Coyote Buttes slopes: Arizona and Utah border 
Differential erosion creates beautiful landscapes, which reveal variabilities in rock hardness as wind and water act together to shape the face of the planet. New drawings are made as lines of difference emerge, rocks laid down in seas millions of years ago now exposed as contour bands drawn across the undulating earth. This is little different to artists cutting into surfaces to reveal different colours and textures, Penny Evans' ceramics being typical examples of sgraffito, the scraping and digging away of surfaces in order to find new colours and forms beneath.  
Penny Evans: Sgraffito used on ceramics
We use the same processes when drawing as nature does. This is not really a process of mimicry, I would suggest it is simply how things go. We are all physical things and part of nature, so perhaps it is no surprise that wind and rock operate in a very similar way to people and clay. 

I have looked at shadows as a way of thinking about drawing in earlier posts, but what if we look at the world itself as a drawer of shadow shapes? As the Earth revolves around the sun and spins on its axis, a constantly changing series of shadow landscapes are made. 




Everything that projects above the ground has the potential to project a shadow on cloudless days, and these projections are in constant movement, a movement that informs us about the changing relative positions of Earth and Sun. We have of course used this fact to develop our idea of time and sundials are just one of the many ways that human beings have harnessed shadows. In plants certain proteins can detect changes in light, so when the plant experiences a time of being in shadow, it holds back the photosynthesis process so that the plant doesn't waste energy trying to make use of the sun's energy when it is not  available. This protein is so sophisticated that it allows the plant to make decisions about very subtle differences, such as whether there is a passing shadow, such as a cloud obscuring the sun, a chance flicker of light or the light fading because it is the end of the day. It could be argued that plants understand and use shadow much better than we do. 


A very basic sundial


Shadows have helped us to have ideas. From Plato's idea of the prisoners in the cave* to in the case above, an advertising company developing an idea about protection and the unborn baby, as part of a campaign to get us to adopt. Once again we can see human beings and natural forces combining to do something as well as natural elements getting on well enough without us and operating to produce effects as part of what goes on. It doesn't actually matter if we are around and about to record these effects or not. So in this case the famous question, "If a tree falls in a forest and if there is no one about to hear it, does it make a noise?", sort of changes its meaning and becomes more like an analogy of mankind's hubris. 
*Plato asks us to imagine prisoners chained in a cave, they are unable to turn their heads, and all they can see is therefore the cave wall. Behind them is a fire and between it and the prisoners is a low wall along which move puppeteers that manipulate puppets and objects in order to develop particular stories about the world.
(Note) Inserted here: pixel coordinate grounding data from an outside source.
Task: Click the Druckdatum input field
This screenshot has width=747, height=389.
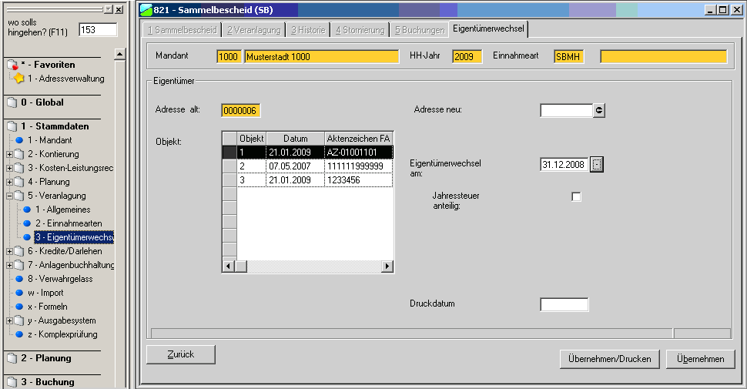Action: 564,304
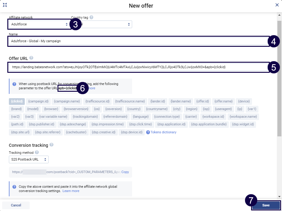Screen dimensions: 282x211
Task: Click into the Offer URL field
Action: [138, 67]
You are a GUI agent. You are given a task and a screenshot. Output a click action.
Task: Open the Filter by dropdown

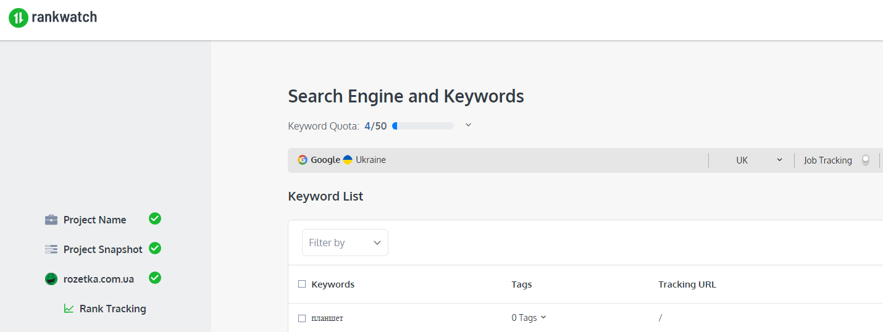(345, 243)
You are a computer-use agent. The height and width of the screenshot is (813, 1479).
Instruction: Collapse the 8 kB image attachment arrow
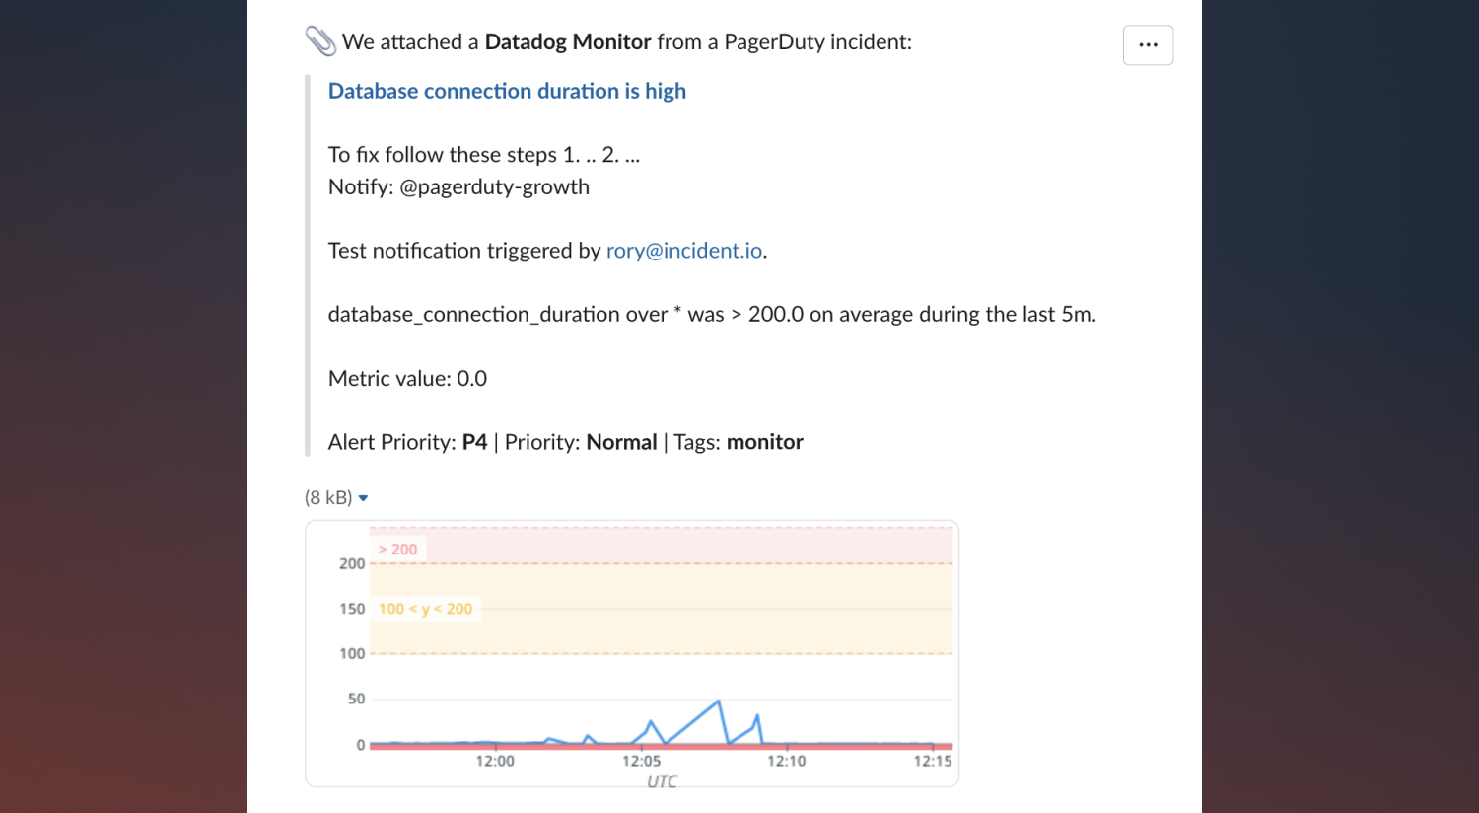363,498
The prisoners are totally unaware of the puppeteers and what is going on behind them, all they can see are the shadows cast on the wall in front of them. This situation is he explains what we actually experience in comparison to pure reality or the ideal forms that underpin all experience. So when we look at the shadow of the woman holding a child, if we could not see the woman, but only the shadow we would think she was pregnant, a type of mistaken deduction that Plato suggests we constantly make.